The COVID-19 era has seen a dramatic rise in private residence vacations. Folks often opt to stay in accommodations like secluded Airbnbs instead of hotels, to better protect their families and other vacationers. In November, Canadian-based MPP Software launched a new digital home sharing and rental platform called Eligere (pronounced ell-ee-zjhair). But this is no Airbnb.
Eligere, an online property sharing service, allows homeowners to exclusively share their properties with their friends, family, and colleagues. Only folks with whom you’ve shared your link can see your listing or request a booking.
“The concept was born out of frustration,” says Colin Moreland, CEO of MPP Software. Moreland likes his family and friends to enjoy his quarter share of a mountain cabin whenever he can’t be there himself.
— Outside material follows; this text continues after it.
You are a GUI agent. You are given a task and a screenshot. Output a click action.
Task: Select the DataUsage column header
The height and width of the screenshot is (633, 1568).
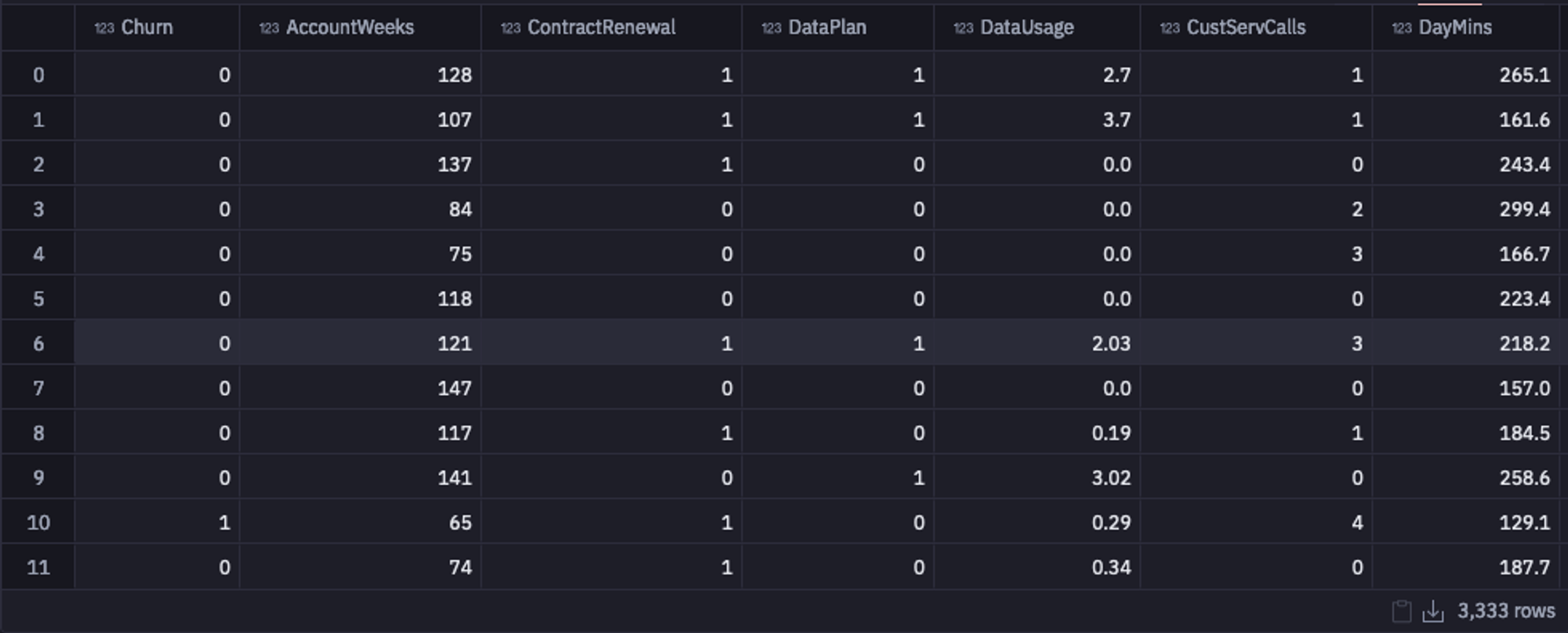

But there was never an easy way to organize the schedule of who stays at the cabin—shared Excel spreadsheets just weren’t cutting it.
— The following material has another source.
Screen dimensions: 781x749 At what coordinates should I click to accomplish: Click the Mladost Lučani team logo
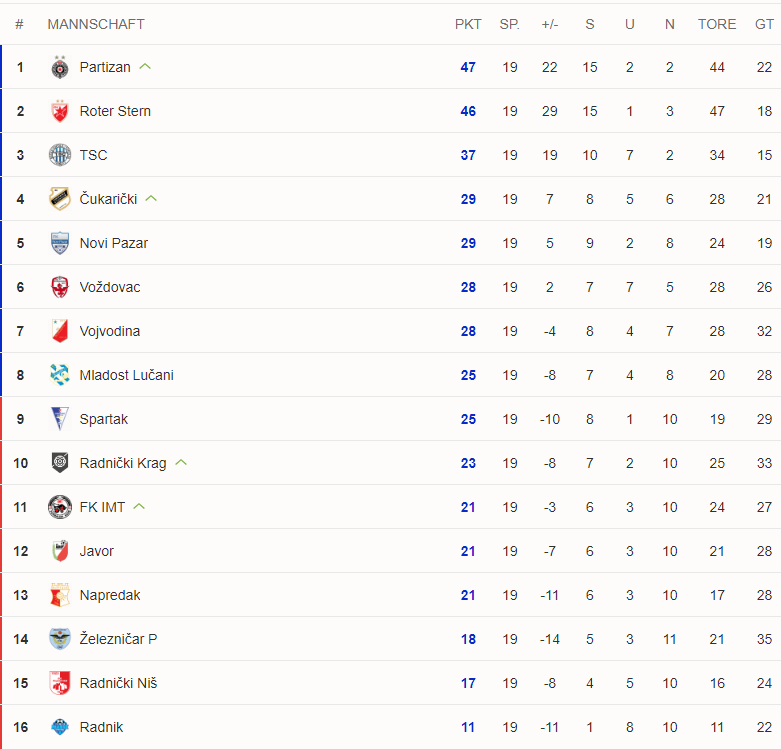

“It’s not costing me any more to sit empty than it is to stay full,” he says. “Somebody that I know and care about should get the benefit from it.” Eligere was his answer for how to do it without all the headaches.
Eligere allows users to set their own availability and nightly rates. It also supports something that no other property sharing platform supports: zero-dollar bookings. If you own a property that you like to share with your close family and friends, Eligere helps you make that happen, in an organized fashion, and without necessarily charging your guests.
Since only folks who receive your link can view your property, you can rest assured that you won’t be facing a security risk when you’re out of town. “The public cannot see that you have a property listed,” says Moreland. “When we interviewed some of our initial homeowners, that was one of things they were most bothered by even with other private booking platforms.” Eligere puts major focus into privacy and security.
Here’s how it works: a homeowner registers on Eligere’s website and chooses a subscription package (more on pricing in a bit). Then they add their property and its availability, and share their link with their peer group. Folks who want to view and book properties shared with them must also register for an account, but don’t need to pay a fee.
Eligere supports properties worldwide, and currently allows transactions in US dollars, Canadian dollars, Pounds Sterling, and Euros. “We’ve developed the system with an international base in mind,” says Moreland.
The platform just as easily supports folks who want to charge a low nightly rate to cover the operational costs of letting others stay at their properties, or folks who rent out one of their properties as a supplementary form of income but are unsatisfied with security measures on other rental platforms.
If you are looking for that supplementary income, Eligere can be a much more cost-effective option than Airbnb. On platforms like Airbnb and Vrbo, “effectively there’s an 18% overhead on the average homeowner to book with their site now,” explains Moreland. “Eligere aims to be more of a subscription service than a fee per transaction service.” Their Elite package is about $45 per month, or about $11 per week. On Airbnb, if your nightly rate was only $100 per night, that would run you about $126 for the week.
“At about 10% the cost, you can afford a much lower occupancy rate and still come out making the same amount of money,” says Moreland.
In the future, Eligere aims to apply their same ideals to other luxury assets, like private helicopters, speedboats, or sports cars. “This is who we’ve really got in mind,” says Moreland. “Individuals with desirable assets that are often sitting unused.” Whether it’s a beach house or a private plane, Eligere wants to increase the utilization of these assets so more people can enjoy them.